Intellectual Property
All content on our website and platforms, including but not limited to text, graphics, logos, images, audio clips, digital downloads, data compilations, and software, is the property of Orientheight or its content suppliers and is protected by international copyright laws. You may not reproduce, duplicate, copy, sell, resell, or exploit any portion of our website or its content without our express written permission.
Force Majeure
Neither party shall be liable for any failure or delay in performing its obligations under these Terms if such failure or delay results from circumstances beyond that party's reasonable control, including but not limited to acts of God, governmental actions, war or national emergency, acts of terrorism, protests, riot, civil commotion, fire, explosion, flood, epidemic, pandemic, lock-outs, strikes or other labor disputes, or restraints or delays affecting carriers.
Governing Law and Dispute Resolution
These Terms shall be governed by and construed in accordance with the laws of the Federal Republic of Nigeria, without regard to its conflict of law provisions.

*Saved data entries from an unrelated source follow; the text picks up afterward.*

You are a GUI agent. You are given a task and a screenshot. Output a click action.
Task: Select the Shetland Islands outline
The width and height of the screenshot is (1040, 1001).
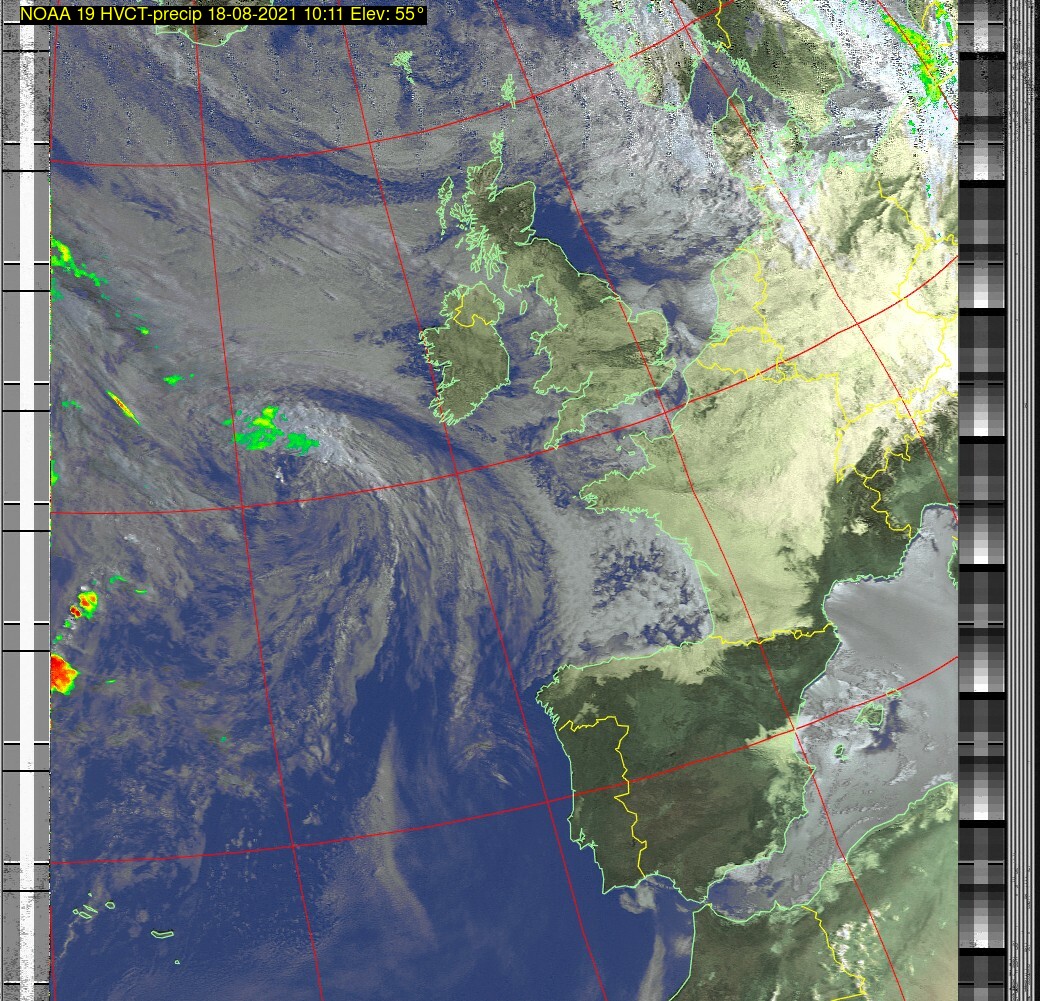click(x=508, y=92)

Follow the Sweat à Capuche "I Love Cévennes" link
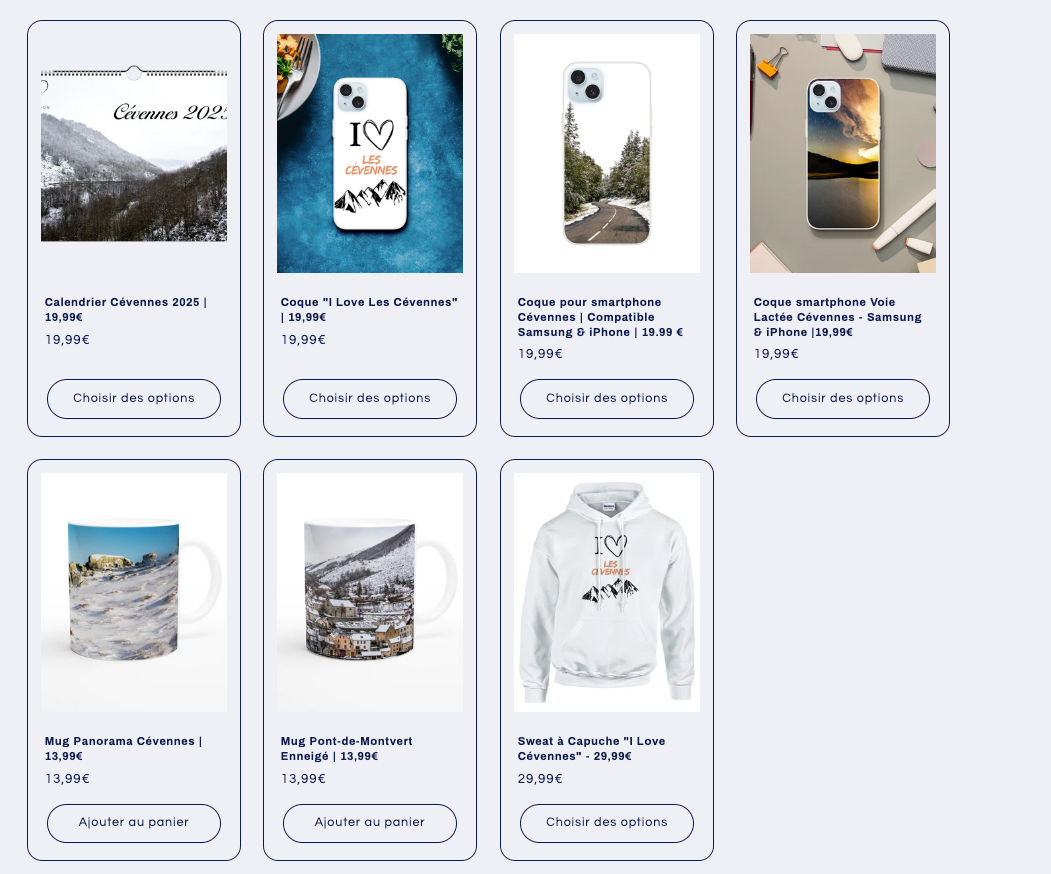point(591,749)
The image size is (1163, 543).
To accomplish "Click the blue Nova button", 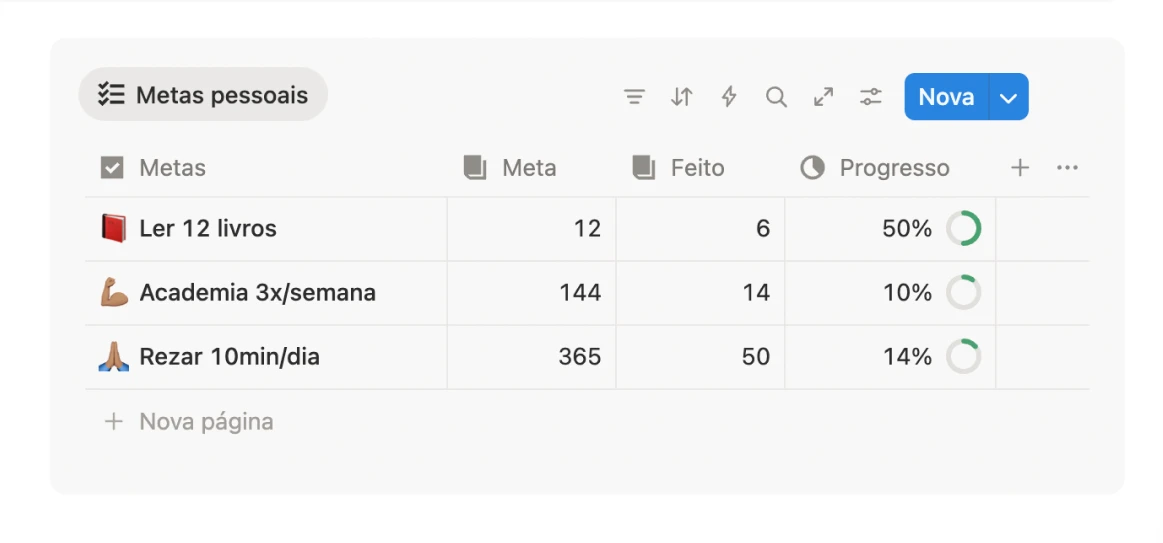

Any dispute arising out of or relating to these Terms or your Service Agreement shall first be resolved through good faith negotiation. If negotiation fails, the dispute shall be submitted to mediation in accordance with the rules of the Lagos Court of Arbitration. If mediation fails to resolve the dispute within 90 days, the dispute shall be resolved by binding arbitration conducted in Abuja, Nigeria, by a single arbitrator in accordance with the Arbitration and Conciliation Act, Cap A18, Laws of the Federation of Nigeria, 2004.
Severability
If any provision of these Terms is found to be unenforceable or invalid under any applicable law, such unenforceability or invalidity shall not render these Terms unenforceable or invalid as a whole, and such provisions shall be deleted without affecting the remaining provisions herein.
Waiver
No waiver of any term or condition set forth in these Terms shall be deemed a further or continuing waiver of such term or condition or a waiver of any other term or condition, and any failure to assert a right or provision under these Terms shall not constitute a waiver of such right or provision.
Assignment
You may not assign your rights or obligations under these Terms without our prior written consent. We may assign our rights and obligations under these Terms without your consent to an affiliate or in connection with a merger, acquisition, corporate reorganization, or sale of all or substantially all of our assets.
Entire Agreement
These Terms, together with your Service Agreement and our Privacy Policy, constitute the entire agreement between you and Orientheight concerning your use of our services and supersede all prior or contemporaneous communications and proposals, whether electronic, oral, or written, between you and Orientheight.